-------- ДАННЫЙ ОТРЫВОК --------
Кавалерии или пехоте соответствовала передвижная проституция, бесчисленные продажные девы, которые искали себе клиентов на улице. В Вене повсюду их называли «чёрточки», потому что полиция невидимой чертой ограничила зону, в которой они могли промышлять; днем и ночью вплоть до рассвета они таскали по улицам с трудом купленную, фальшивую элегантность и в дождь и в снег, все снова и снова для каждого прохожего вымучивая завлекающую улыбку на усталых, грубо накрашенных лицах. И все города кажутся мне сегодня красивее и человечнее с тех пор, как их улицы не заполняют больше эти толпы голодных, печальных женщин, которые через силу торговали желанием и в их нескончаемом странствии из одного конца города в другой все же шли одним и тем же неминуемым путем: прямой дорогой в больницу.
-------- ПРЕДСТАВЛЕННЫЙ СПИСОК --------
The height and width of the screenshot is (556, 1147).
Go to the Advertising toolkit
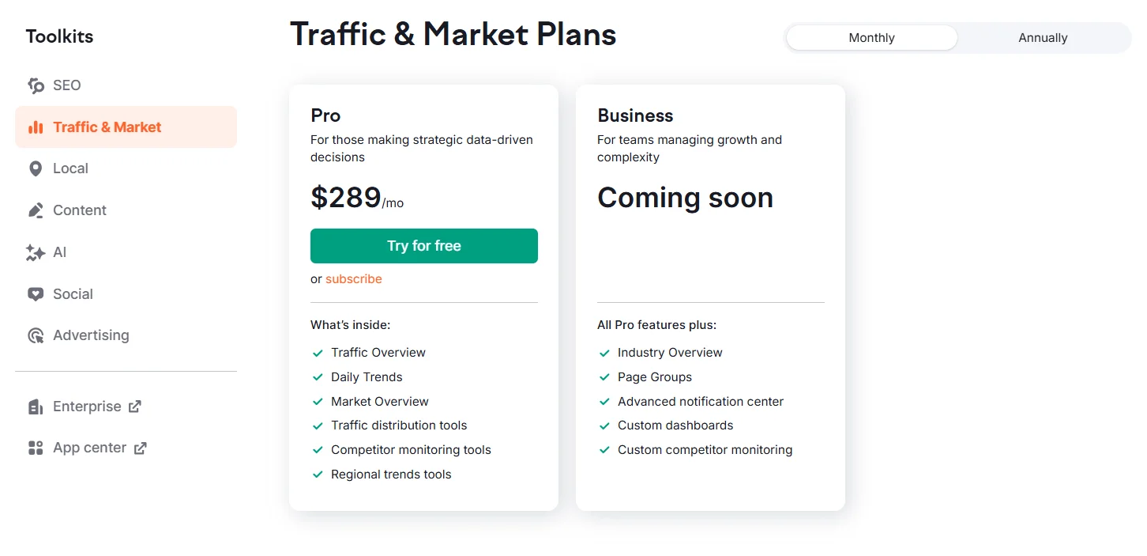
--------
ЗАДАНИЕ 1 -
Пожалуйста, выпишите из отрывка фрагмент: начните со слов «Кавалерии или пехоте» и остановитесь после слов «дорогой в больницу.».
ЗАДАНИЕ 2 -
Почему, согласно отрывку, уличных продажных женщин в Вене называли «чёрточками»?
ЗАДАНИЕ 3 -
Определите, соответствуют ли отрывку утверждения (а), (б) и (в). Для каждого ответьте «да» или «нет» и приведите решающие слова отрывка в точной цитате.
(а) В Вене уличных продажных женщин называли «чёрточками».
(б) Эти женщины выходили на улицы только в хорошую погоду.
(в) Эти женщины промышляли на улицах только днём.

ОТВЕТ 1 -
Кавалерии или пехоте соответствовала передвижная проституция, бесчисленные продажные девы, которые искали себе клиентов на улице. В Вене повсюду их называли «чёрточки», потому что полиция невидимой чертой ограничила зону, в которой они могли промышлять; днем и ночью вплоть до рассвета они таскали по улицам с трудом купленную, фальшивую элегантность и в дождь и в снег, все снова и снова для каждого прохожего вымучивая завлекающую улыбку на усталых, грубо накрашенных лицах. И все города кажутся мне сегодня красивее и человечнее с тех пор, как их улицы не заполняют больше эти толпы голодных, печальных женщин, которые через силу торговали желанием и в их нескончаемом странствии из одного конца города в другой все же шли одним и тем же неминуемым путем: прямой дорогой в больницу.

ОТВЕТ 2 -
Потому что полиция невидимой чертой ограничила зону, в которой они могли промышлять.

ОТВЕТ 3 -
(а) Да: «В Вене повсюду их называли „чёрточки“».
(б) Нет: «и в дождь и в снег».
(в) Нет: «днем и ночью вплоть до рассвета».